**How to complete this task:**
The lines to copy run from the one containing "Given: Open the" to the very end of the records; give them exactly, and only them, without pictures.

**Excerpted data:**
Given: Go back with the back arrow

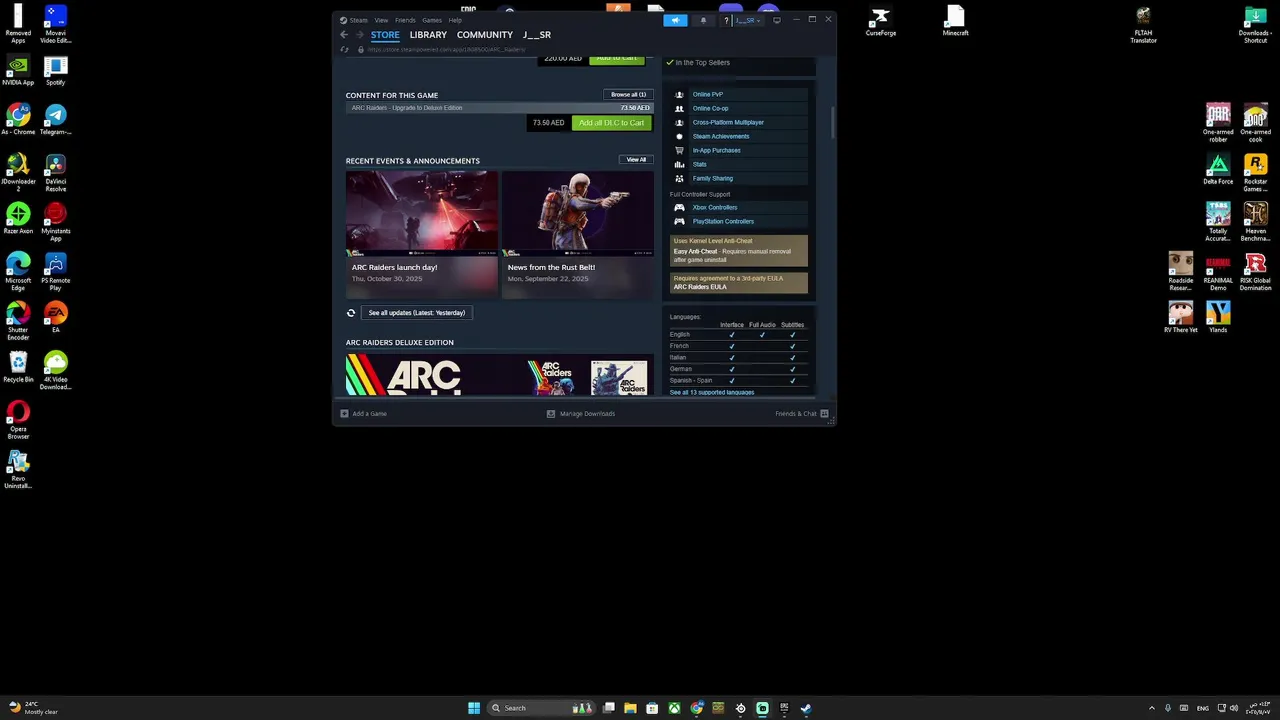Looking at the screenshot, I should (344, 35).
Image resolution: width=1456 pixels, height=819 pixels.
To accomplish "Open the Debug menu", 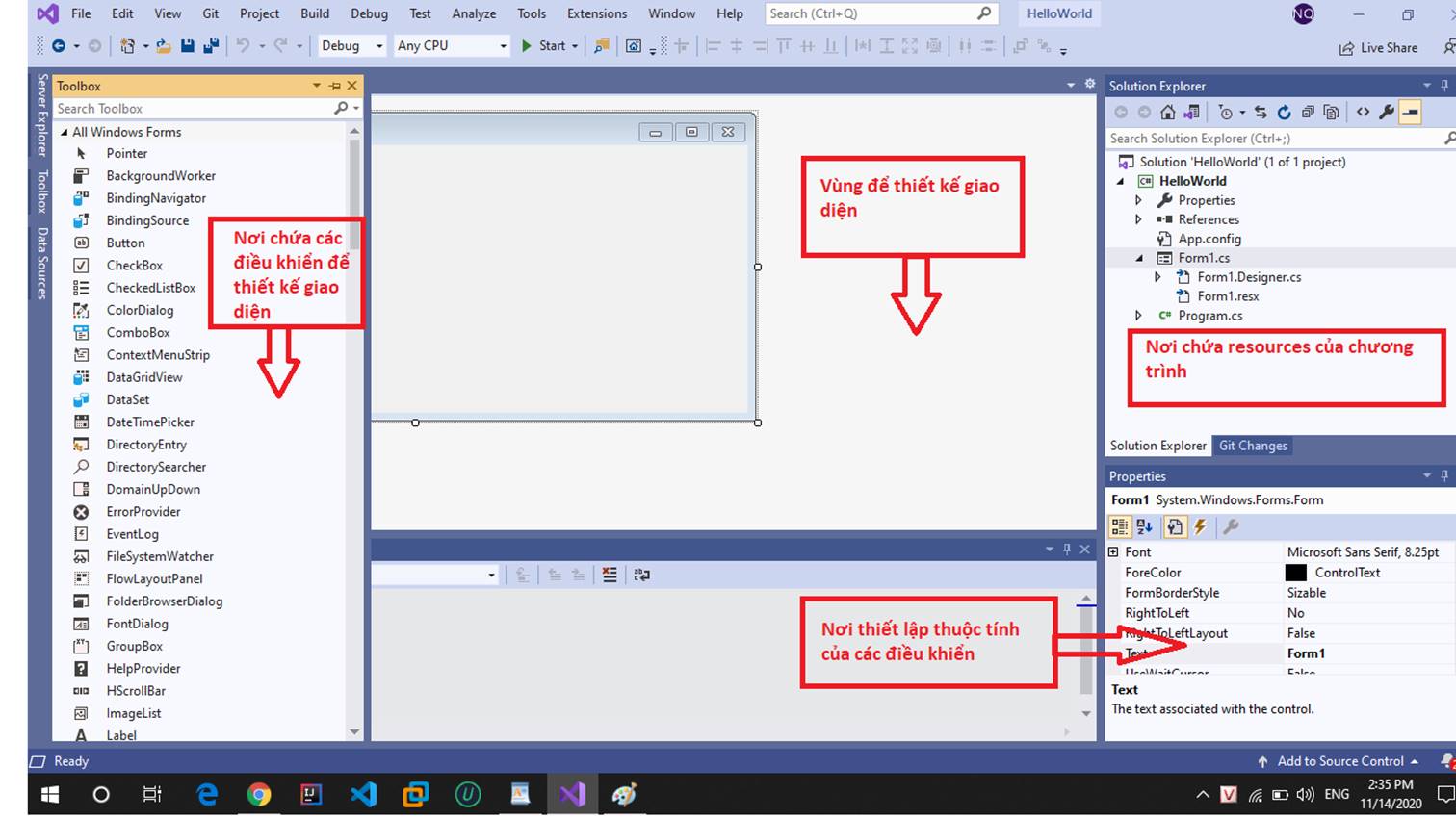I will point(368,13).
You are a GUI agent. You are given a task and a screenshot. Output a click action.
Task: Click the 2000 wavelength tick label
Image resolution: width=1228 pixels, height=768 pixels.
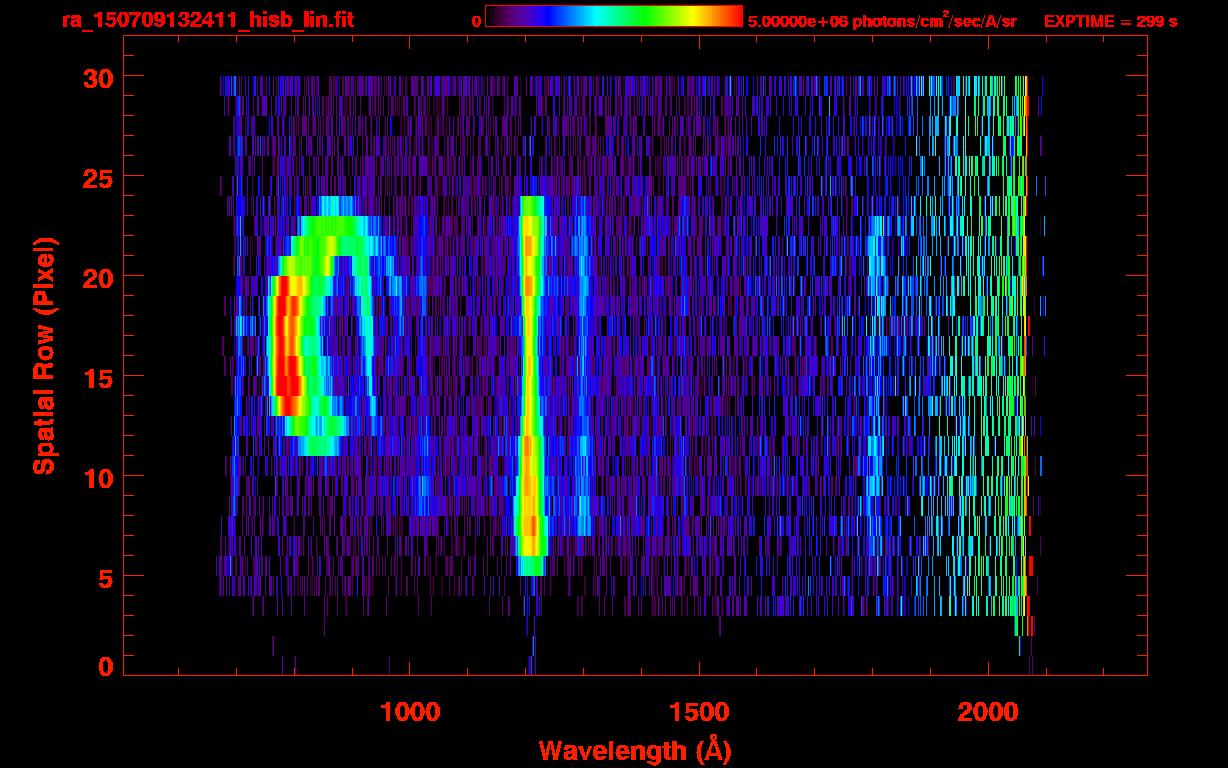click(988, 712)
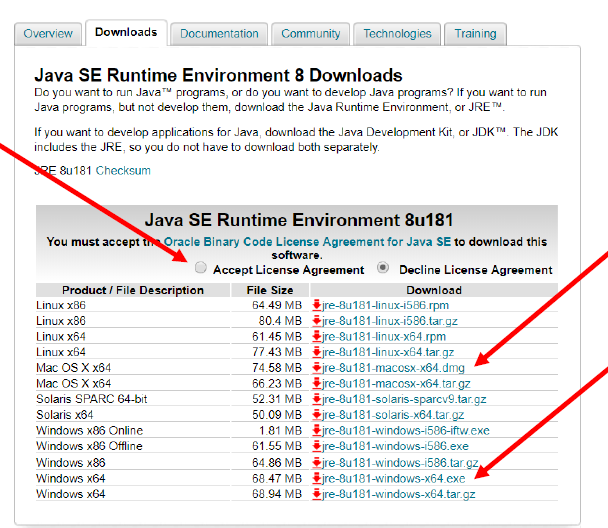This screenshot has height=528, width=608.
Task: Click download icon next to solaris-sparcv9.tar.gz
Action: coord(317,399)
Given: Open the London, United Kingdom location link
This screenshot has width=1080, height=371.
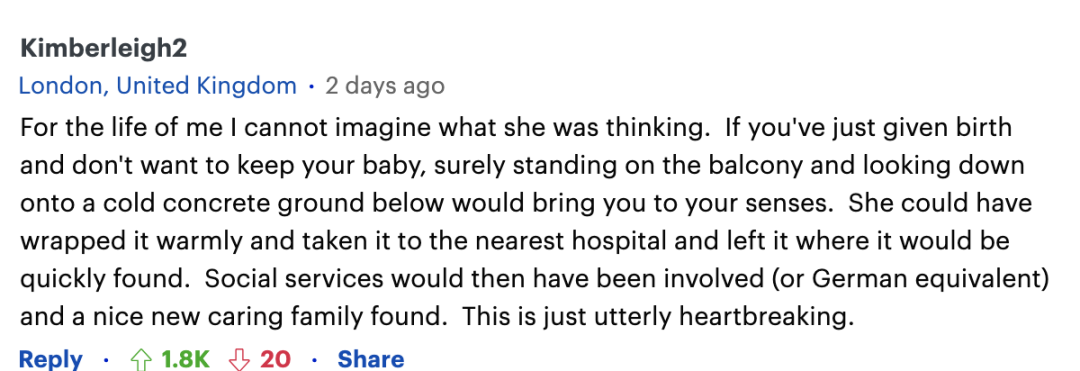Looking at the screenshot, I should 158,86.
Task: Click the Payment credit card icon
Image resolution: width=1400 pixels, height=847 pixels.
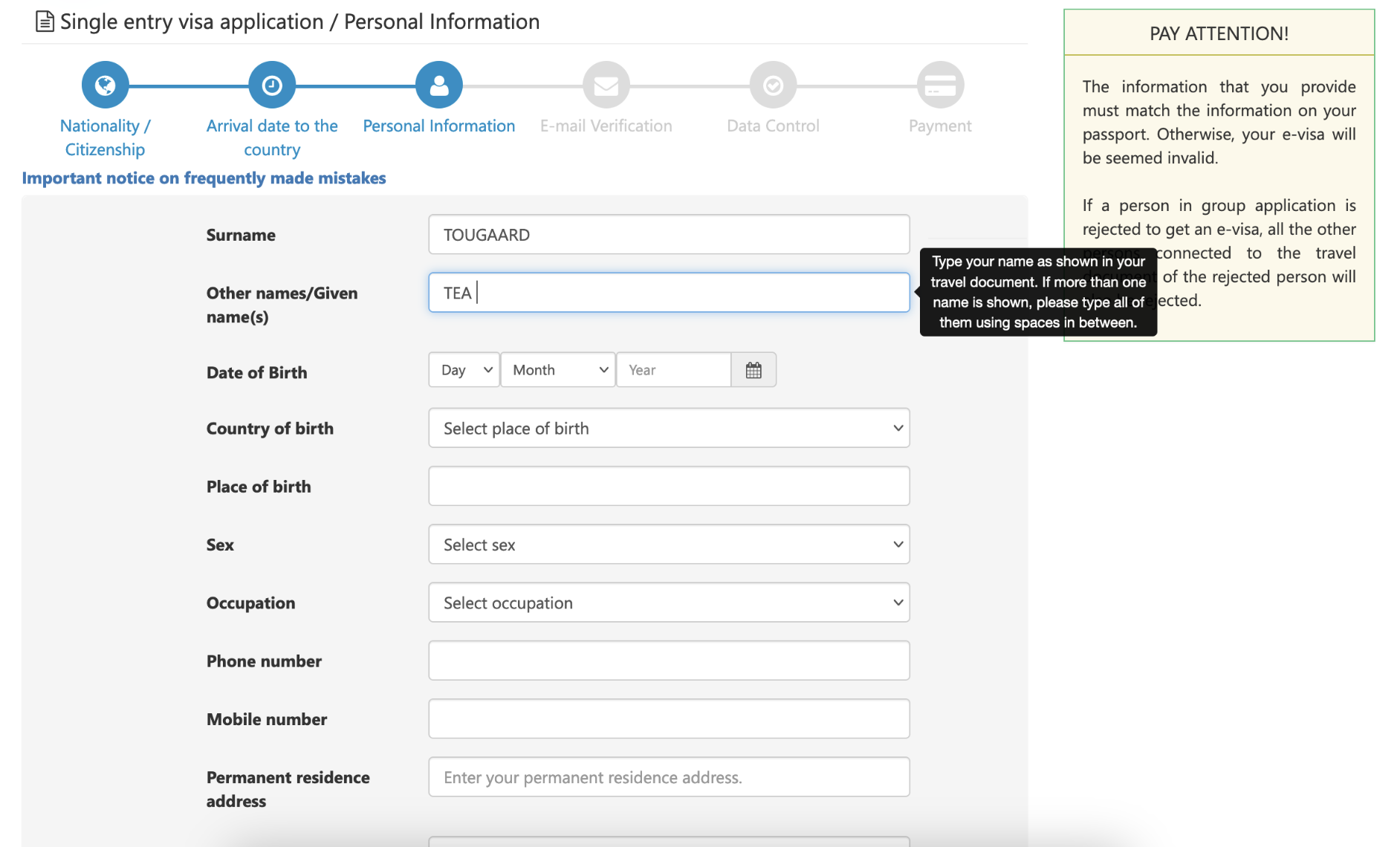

**Problem solution:**
Given: Open the London, United Kingdom location link
This screenshot has width=1080, height=371.
Looking at the screenshot, I should 158,86.
Task: Click the Payment credit card icon
Image resolution: width=1400 pixels, height=847 pixels.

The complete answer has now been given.